Snowflake Challenge: day 14
Jan. 29th, 2026 08:59 pm
Create a promo and/or rec list for someone new to a fandom
Well, I was enthusing about The Count of Monte Cristo the other day, so I shall expand on that a bit. (Also see 2019 post here.
It's a French novel (original title: Le Comte de Monte Cristo) by Alexandre Dumas (père), first published in serial form from 1844-46 and then as a complete novel in 1846. (There were two Alexandre Dumas, father and son. The father is most famous for The Three Musketeers and the son is most famous for The Lady of the Camellias.)
The first part of the book stars too-good-to-be-true sailor Edmond Dantès, who is framed for a crime of which he is, obviously, innocent, and imprisoned in an island prison just outside Marseille. There he encounters the Abbé Faria, who knows where to find some hidden treasure on another island, tiny Monte Cristo, if only he could get free... Well, he can't, but Edmond is younger and stronger and has a much better chance.
The rest of the book follows the consequences - for Edmond (who has restyled himself as Count of Monte Cristo), and for the three men who stitched him up, and for their nearest and dearest. (Edmond has been in prison for a while, and they've all done rather well for themselves - implausibly so, in some cases.) They take a while to work themselves out, but they're very satisfying even as they're somewhat horrifying. It's revenge with an unlimited budget, and then having to come to terms with what that does to a person. (If absolute power corrupts absolutely, then unlimited revenge... erm. Anyway.)
I love the melodrama. I love the Gothic vibe. I love the canon lesbians (Eugénie, the daughter of one of the three villains and an impoverished friend who sings opera with her) who get a happy ending under their own author's nose. I love the background detail, Parisian society, the faint odour of decadence.
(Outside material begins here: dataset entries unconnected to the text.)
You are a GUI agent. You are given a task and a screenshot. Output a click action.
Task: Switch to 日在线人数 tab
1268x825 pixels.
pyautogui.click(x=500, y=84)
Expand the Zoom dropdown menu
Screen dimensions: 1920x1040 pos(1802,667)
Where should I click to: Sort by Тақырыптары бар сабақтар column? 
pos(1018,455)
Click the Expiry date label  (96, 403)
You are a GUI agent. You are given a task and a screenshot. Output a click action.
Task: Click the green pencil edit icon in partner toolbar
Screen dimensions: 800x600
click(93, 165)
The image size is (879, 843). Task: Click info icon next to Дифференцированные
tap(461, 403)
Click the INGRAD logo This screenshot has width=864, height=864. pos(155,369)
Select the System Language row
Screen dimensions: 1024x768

Warnings: the dodgy opinions you'd expect for 1846. Alexandre Dumas was in fact Black, but this doesn't stop him going unfortunately Orientalist in places.
Also note that it's very long - about 1200 pages in my edition. This is a plus for me: I read it in difficult times and by the time I get to the end something will have changed somewhere. It's worth being careful about the translation, as some of the older ones are also bowdlerisations and lose vital Eugénie bits. Which is a travesty.